‘Kissing bug’ defecates in face, kills heart muscle — found near NJ
An insect that carries a dangerous parasitic illness has been confirmed in another state neighboring New Jersey.
Chagas disease, which has been diagnosed in 300,000 people in at least 30 states, is spread by the triatomine insect, known as the "kissing bug." It had spread to Pennsylvania as of last summer. Now, The CDC has confirmed that the insect also was found in Delaware, dating back to July 2018.
In a release just this month, the CDC confirmed a family that lives near a heavily wooded area of that state requested help from officials, after noticing a bite on their daughter's face last summer.
The girl did not become ill, but the bug was positively identified as a kissing bug.
“What they tend to do is they like to go for the face, hence the name kissing bug, and they will bite you on the face or around the eye,” Dr. Ted Louie, an infectious disease expert with the Medical Society of New Jersey, previously told New Jersey 101.5.
Chagas disease can cause serious cardiac and gastrointestinal complications. The parasite that carries it is actually spread through the feces of the kissing bug, which may be rubbed into the wound that is caused by the insect's bite.
“Oftentimes, one of the classic signs is that you get swelling above your eye, and then there’s an acute illness, which is fever and muscle aches," Louie said.
Other early symptoms can include fatigues, a rash and headache.
Dr. Rachana Kulkarni, a New Jersey cardiologist with the American Heart Association, said many people who may get Chagas don’t experience symptoms until years later.
“The most common conditions are cardiomyopathy, which is the heart kind of gets ballooned, and then the parasite starts killing the heart muscle and it leads to heart failure.”
She said the parasite will start replacing the heart muscle with scar tissue and this can lead to an aneurysm. Patients can have irregular and sometimes fatal heart rhythms.

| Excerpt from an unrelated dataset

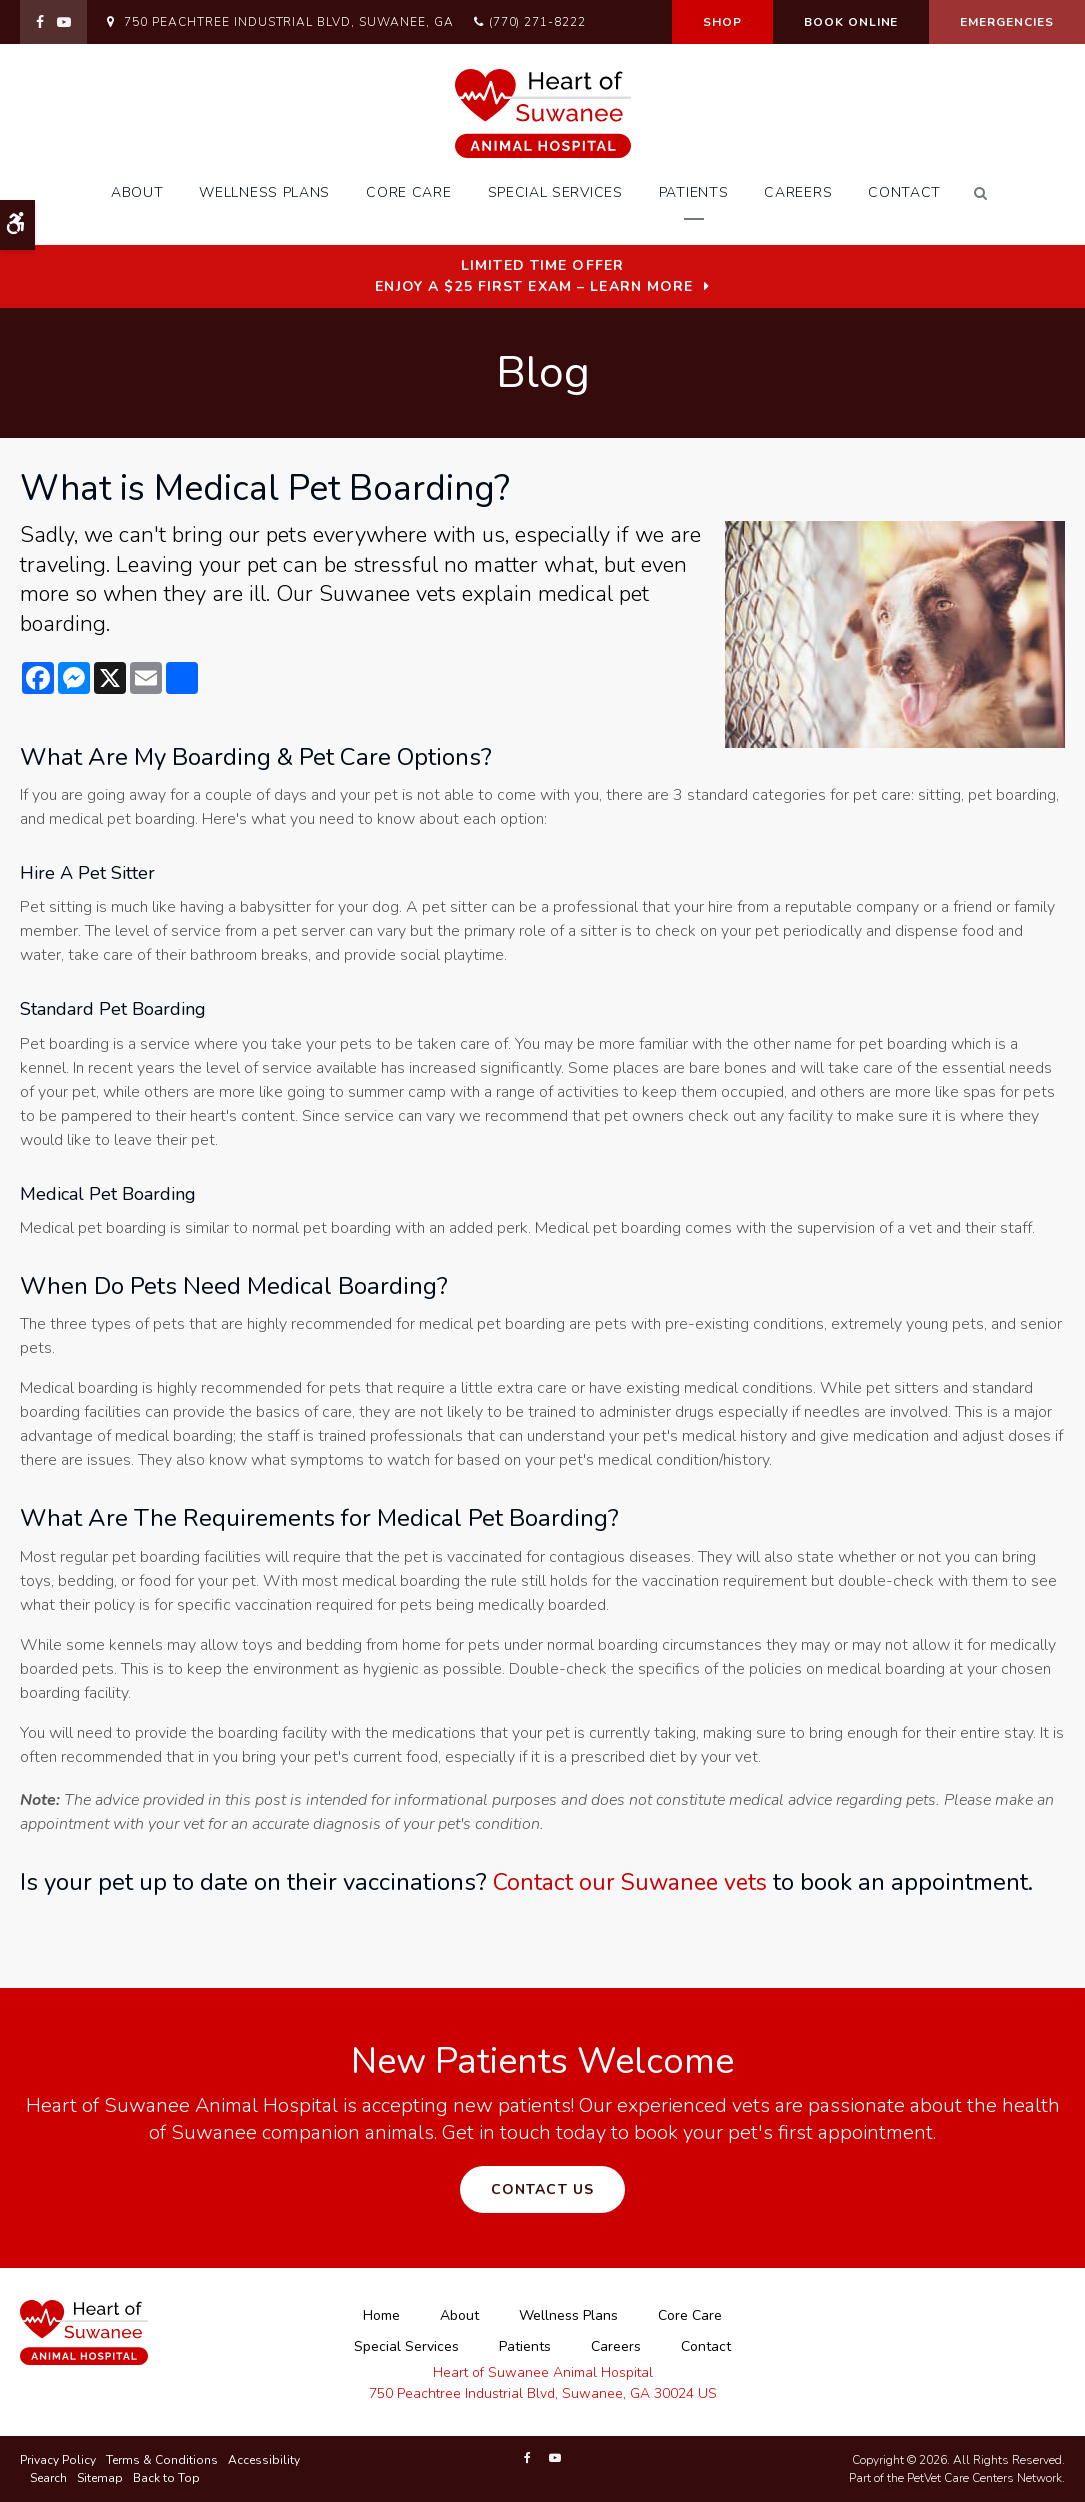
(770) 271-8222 (537, 22)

“We need to instill screening processes, and clinicians and physicians need to be aware of this so it can be treated properly," Kulkarni said.
Louie said if you live in a modern house or apartment, the chances of getting Chagas are slim, but if you spend time in more rural areas or if you go camping, the risk increases.
He said if you suspect you might have been bitten by a kissing bug you should seek medical help as soon as possible because different anti-parasitic medications have been shown to have a good success rate.
The CDC estimates that the large majority of those with Chagas disease in the United States were infected in the parts of Central and South America where the disease typically is found.
Not all triatomine bugs are infected with the parasite.
CDC officials also said the likelihood of human infection from contact in the U.S. is low, even when the bug is infected.